**Problemas por resolver:**
A. Según el artículo sobre Filippo Lippi, ¿qué edad tenía Lucrezia Buti cuando el pintor la sedujo y raptó?
B. Prosiga el artículo sobre Filippo Lippi a partir de su última frase.

**Pasaje extraído:**
+ + + + +
Granada
Filippo Lippi amores entre claustros
El pintor sedujo a Lucrezia Buti, una monja que terminaría siendo su esposa gracias a una licencia papal
El Renacimiento redescubrió a las mujeres, que eran las olvidadas de la Edad Media. A pesar de las inquisiciones, los Savonarola y el catacumenismo del tropiezo adánico, las mujeres dejaron de ser piedra labrada, románico, y reaparecieron como unos seres erotizados, sensuales, entallados de suertes, presagios y tentaciones múltiples que en ese siglo del antropocentrismo no representaban más que el desprendimiento de unas maneras, unos códigos. El arte, cuando aún era sinónimo de ruptura y eso, arrancó a sus figuras de las filacterias de la religión, de las predelas catedralicias, de esa cosa ojival y gotizante que habían heredado de las vírgenes conventuales, y las hizo más humanas, más hoy, quitándoles ya esa mística del sayal y el cilicio. Mientras, en España, los Reyes eran muy católicos y andaban empeñados en echar al moro de Granada y conquistar las Indias con tres carabelas o lo que fueran, los italianos se desprendieron del pudor y el apocamiento, y nos devolvieron el consuelo de unas criaturas de carne y hueso con esa cinematografía del óleo que era el Quattrocento.
Los artistas habían emprendido una búsqueda que no era otra que la de la anatomía de la humanidad, la voluntad de lo corpóreo, y retrataron a las amantes, esposas y otras ocasionales de sus mecenas como si fueran diosas, santas o así. Nos entregaron de esa manera como un «Vogue» de época, un éxtasis de jóvenes delicadas, pálidas y lóbregas, porque la tristeza siempre ha tenido una hermosura remota, lejana, imperecedera (todas fallecían pronto como para que lo pictórico las inmortalizara). Botticelli nos dio su diorama de «la bella» Simonetta Vespucci en «La Primavera» y otras telas; Ghirlandaio a Giovanna Tornabuoni, que ahora tiene exposición de en el Thyssen; Leonardo Da Vinci a Cecilia Galleriani en «La dama del armiño» y a Lucrezia Crivelli en «La belle Ferroníère» y Fray Filippo Lippi, que era como el «Don Manuel bueno y mártir» de Miguel de Unamuno, un fraile sin fe, retrató para sus vírgenes a Lucrezia Buti, una monja de 21 años a la que sedujo y raptó en mayo de 1456. Fue el escandalazo, como lo de Estefanía de Monaco con el guardaespaldas o el domador de leones pero en el siglo XV. Lippi, que era el capellán del convento, la dejó embarazada de un niño que después sería el gran pintor Filippino Lippi. El Papa les daría dispensa para que pudieran casarse. Vasari, que glosó a todos esos maestros, refiere: «Vivió honradamente de sus esfuerzos, y despilfarró mucho dinero, sobre todo en asuntos amorosos, de los que disfrutó continuamente mientras vivió y hasta su muerte». El monje, conocido por su inclinación, dio para más de un chascarrillo: «Siendo él tan proclive a sus amores, algunos parientes de la mujer que amó lo mandaron envenenar».
+ + + + +
**Bloque de datos:**
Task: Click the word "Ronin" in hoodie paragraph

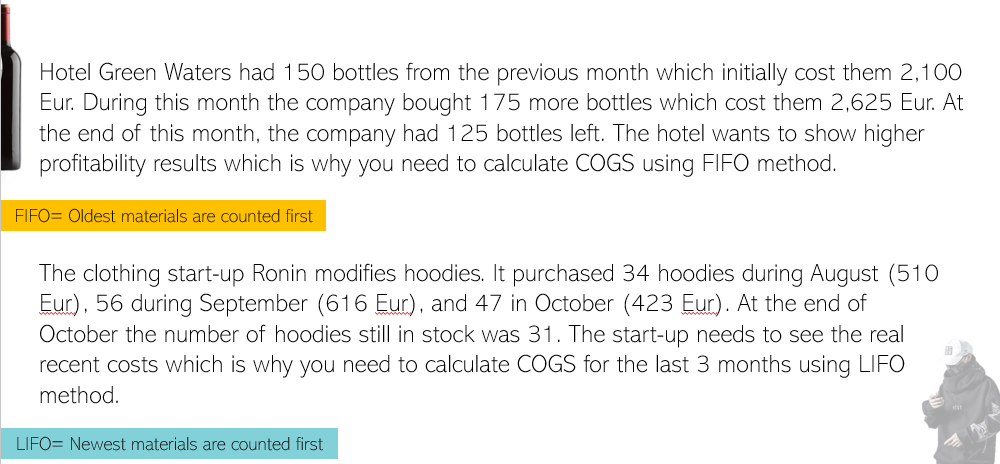Action: 280,273
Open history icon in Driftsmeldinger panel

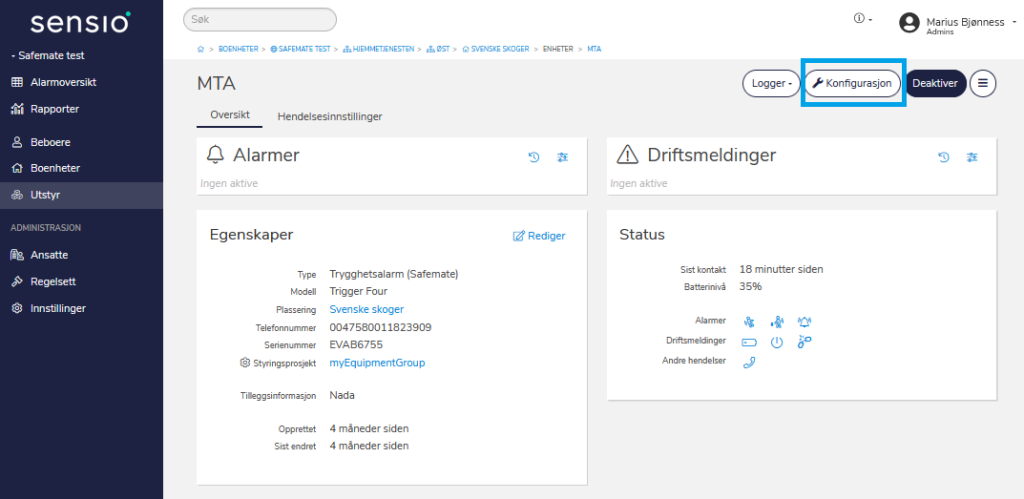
+ + + + +
**Respuestas esperadas:**
A. Tenía 21 años.

B.
La dispensa del artista
Unas letras lo dicen en su tumba: «Yo, Filippo, gloria de la pintura, estoy aquí enterrado; nadie ignora la admirable gracia de mi mano. Con mis dedos conseguí dar vida a colores llenos de arte; y engañar mucho tiempo a la gente esperando oír una voz». Eran buenos tiempos para el arte, cuando los pecados, faltas y desplantes de los maestros se consideraban caprichos de genio. Los mecenas se los consentían y los Papas también, si el artista era bueno. Filippo Lippi demostró tanto talento para la pintura como para conquistar a las damas. Y una cosa no era obstáculo para la otra, debieron considerar, mientras de su talento continuaran saliendo tablas como aquellas.